Retype the lines below exactly, but only those from the line that has "You are a computer-use agent." through the line that has "Viewport: 796px width, 379px height.". Omit every picture.

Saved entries
══════════
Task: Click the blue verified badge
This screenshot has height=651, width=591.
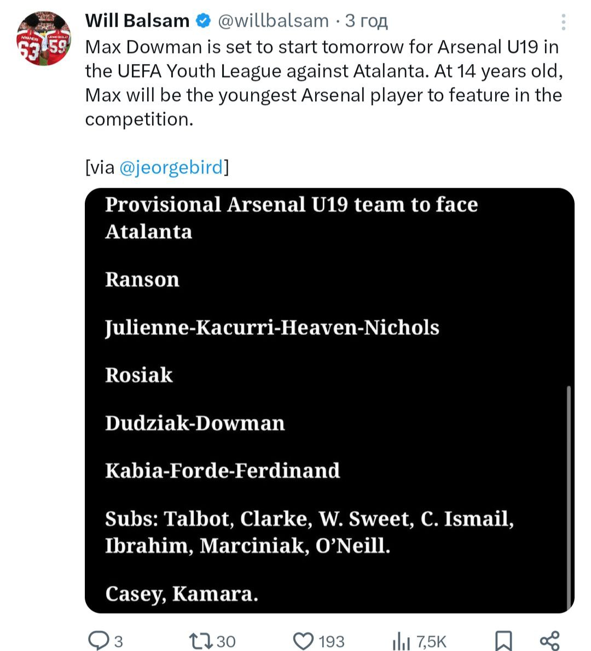Action: pyautogui.click(x=204, y=21)
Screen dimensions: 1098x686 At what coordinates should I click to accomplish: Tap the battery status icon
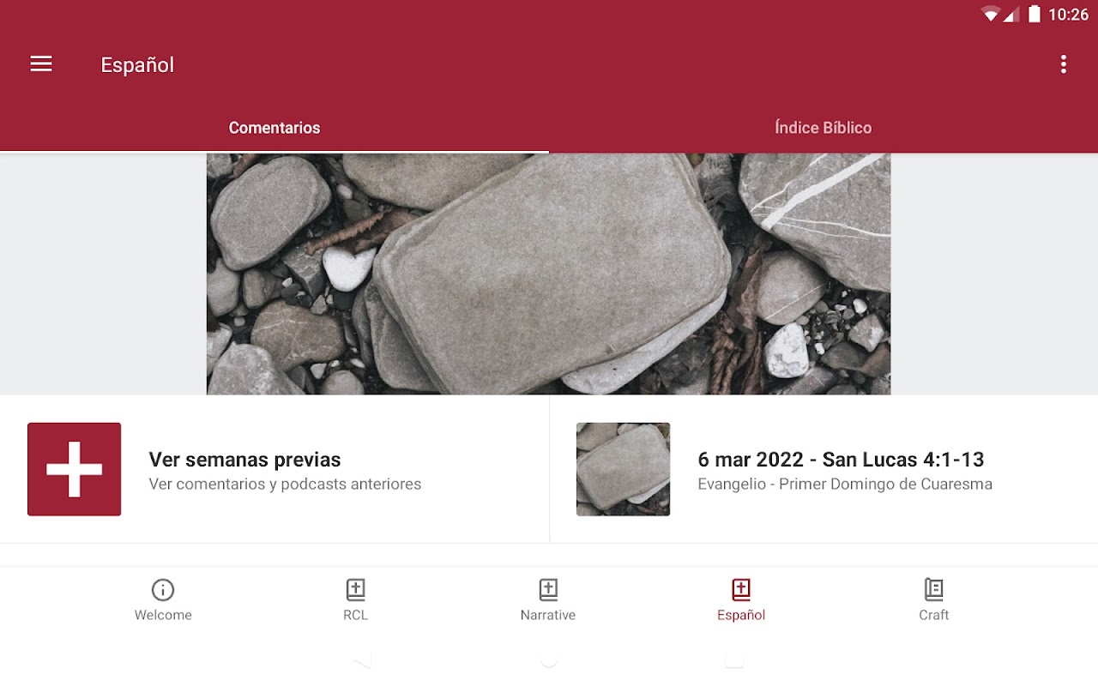point(1035,14)

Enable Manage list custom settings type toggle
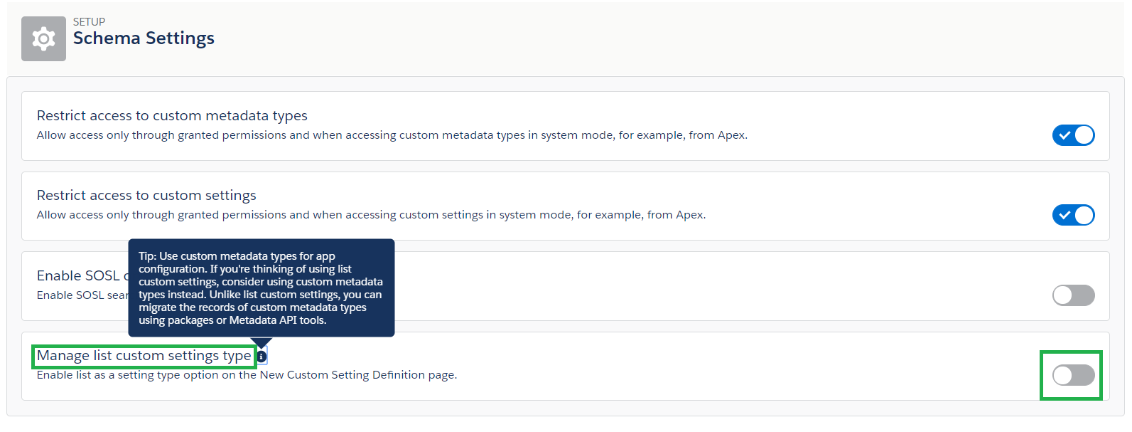tap(1073, 375)
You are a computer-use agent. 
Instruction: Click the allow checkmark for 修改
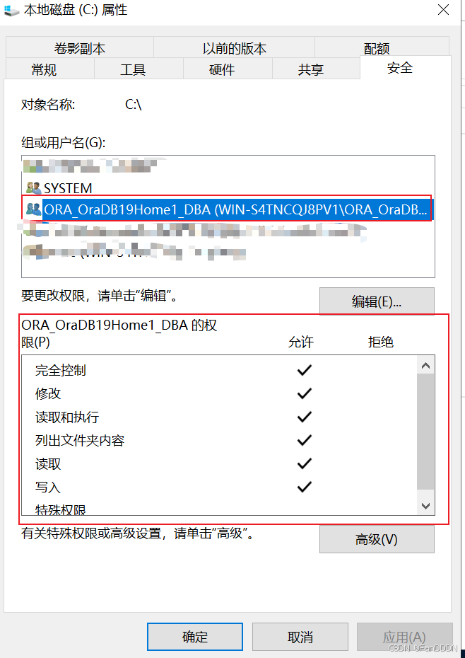pyautogui.click(x=304, y=393)
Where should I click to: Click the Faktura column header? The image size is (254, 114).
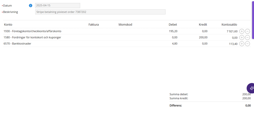pos(94,24)
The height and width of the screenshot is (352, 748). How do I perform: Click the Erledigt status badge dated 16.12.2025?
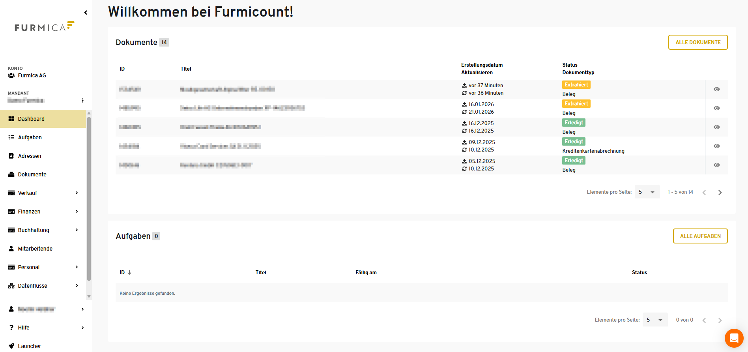[573, 123]
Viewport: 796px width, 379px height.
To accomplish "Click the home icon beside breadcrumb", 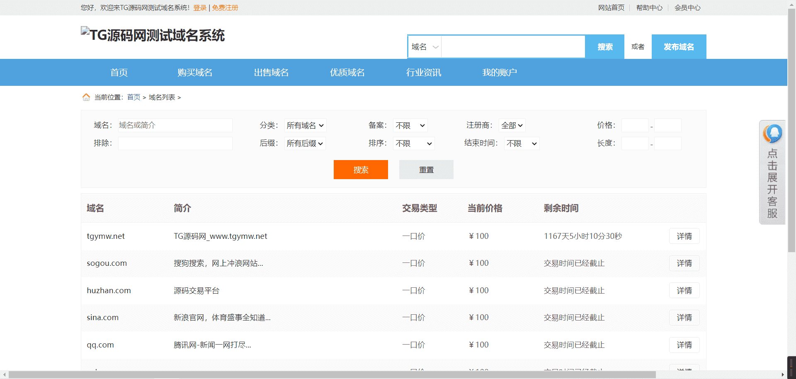I will click(86, 97).
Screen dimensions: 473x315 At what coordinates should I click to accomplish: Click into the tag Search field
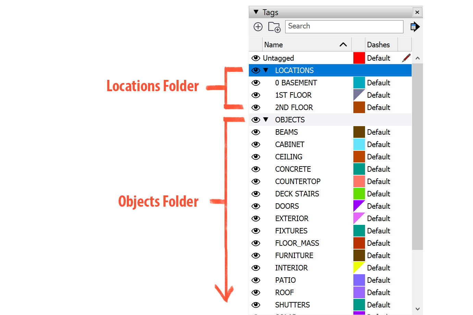[344, 27]
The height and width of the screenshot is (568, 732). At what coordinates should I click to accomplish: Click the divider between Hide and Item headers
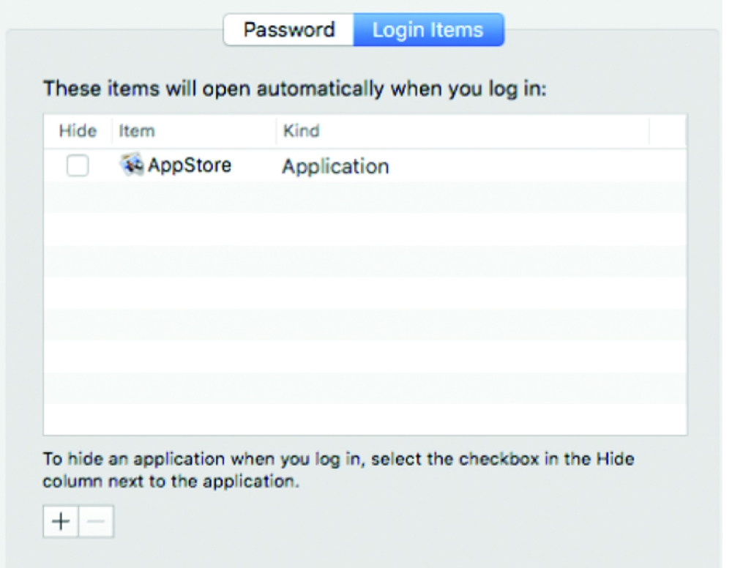tap(111, 132)
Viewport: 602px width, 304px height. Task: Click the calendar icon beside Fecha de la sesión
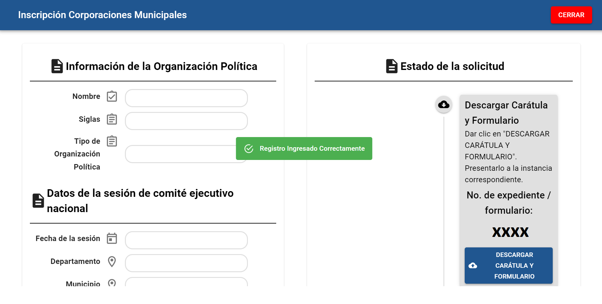[112, 238]
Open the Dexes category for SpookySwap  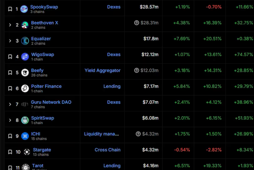(114, 7)
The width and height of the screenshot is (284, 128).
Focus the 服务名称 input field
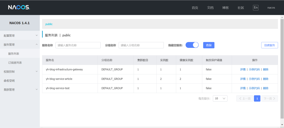tap(78, 45)
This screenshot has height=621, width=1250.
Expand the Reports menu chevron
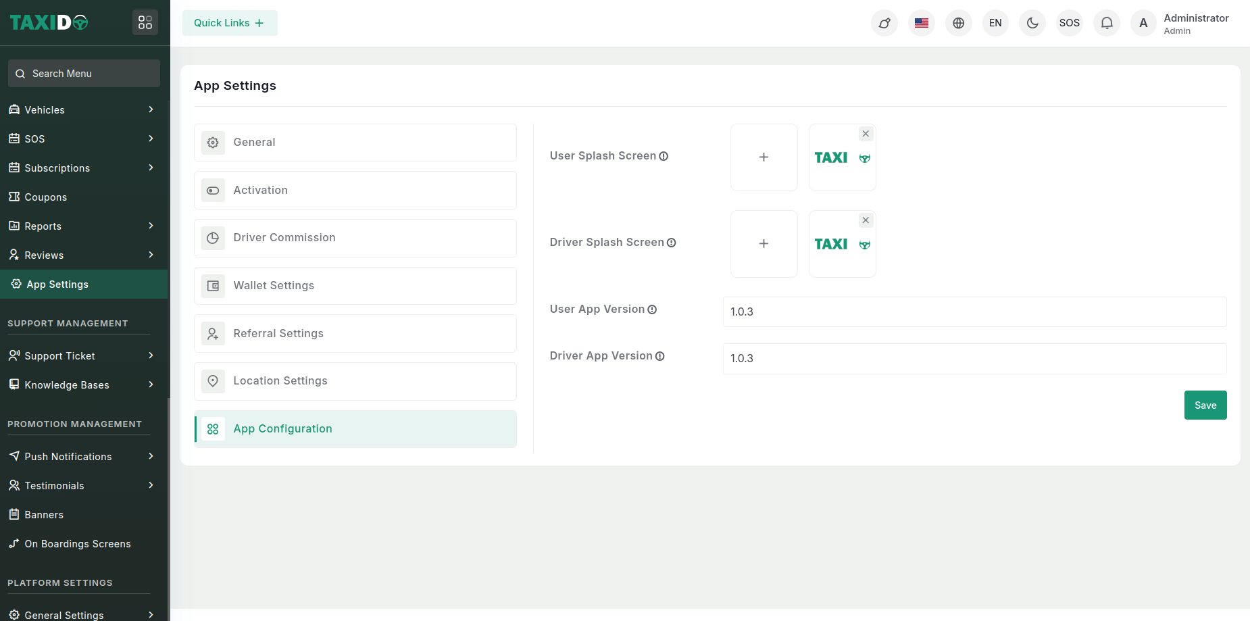pyautogui.click(x=151, y=226)

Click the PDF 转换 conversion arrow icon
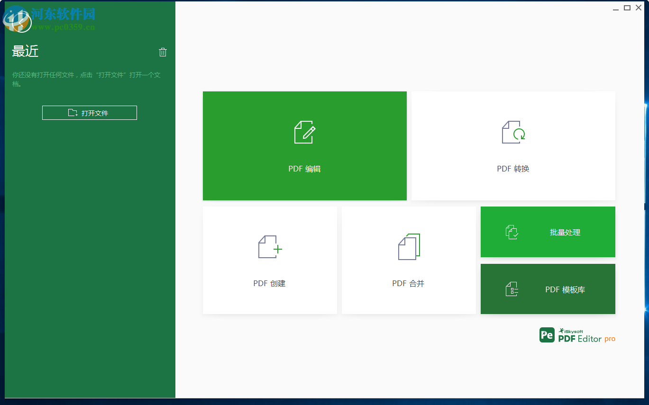[512, 132]
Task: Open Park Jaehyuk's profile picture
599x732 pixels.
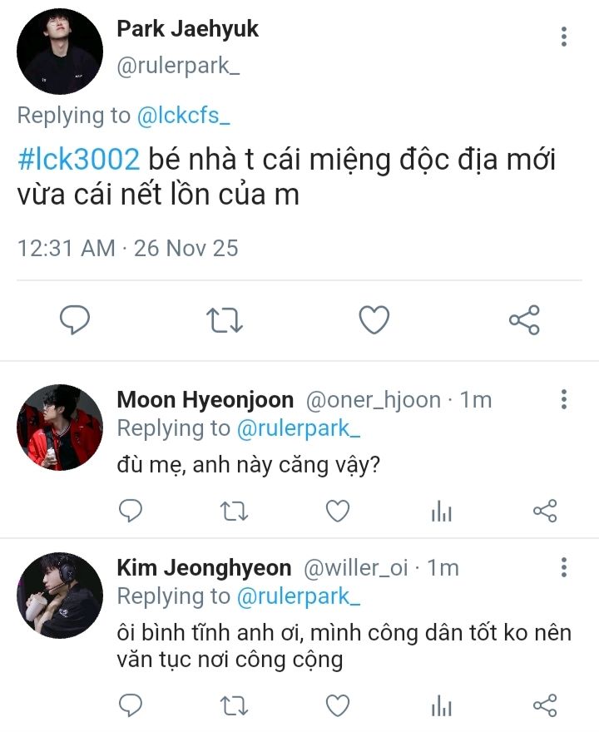Action: click(x=60, y=52)
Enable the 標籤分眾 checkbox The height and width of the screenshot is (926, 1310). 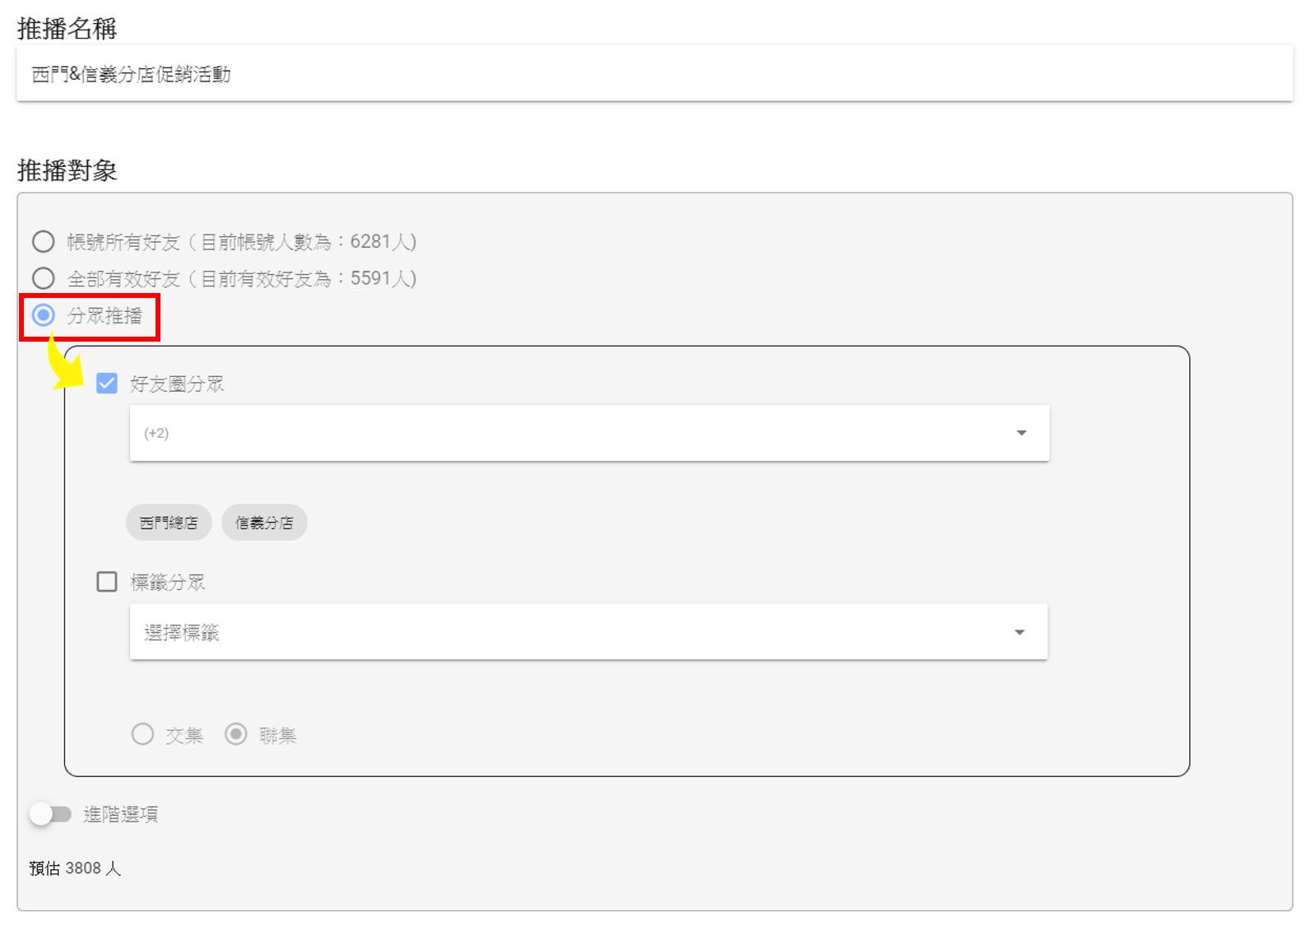click(107, 582)
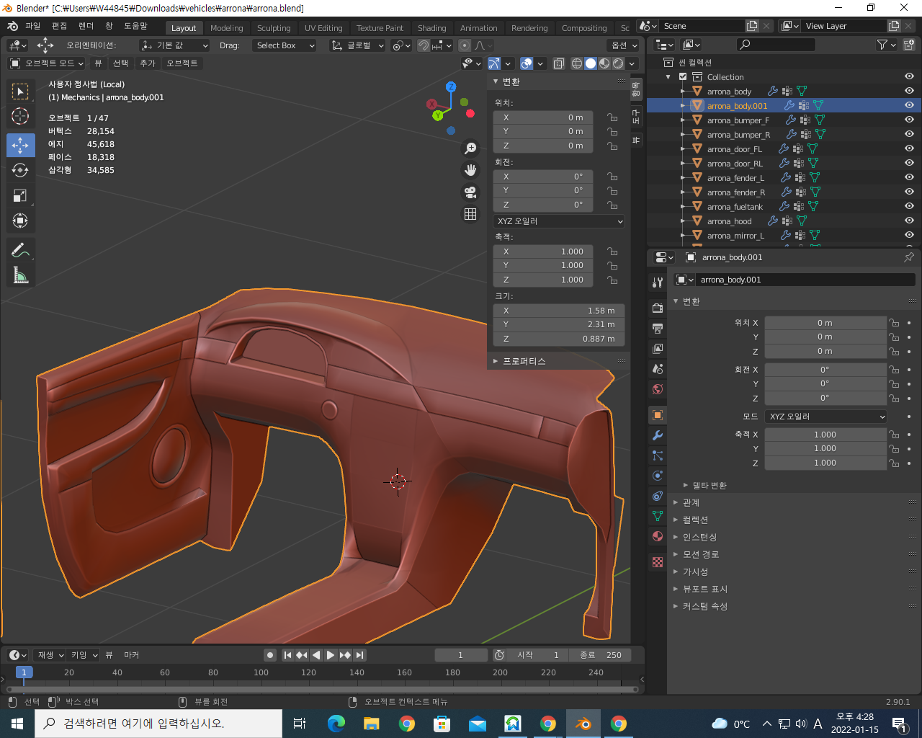Select the Rotate tool in the left toolbar
Viewport: 922px width, 738px height.
(x=20, y=170)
══════════
» RESULT OF THIS EXERCISE
You are a computer-use agent. 
Instruction: Click the allow checkmark for 修改
pyautogui.click(x=304, y=393)
Where should I click to: Click the Faktura column header? The image size is (254, 114).
pos(94,24)
The height and width of the screenshot is (352, 748). How do I perform: Click the Erledigt status badge dated 16.12.2025?
[573, 123]
Viewport: 796px width, 379px height.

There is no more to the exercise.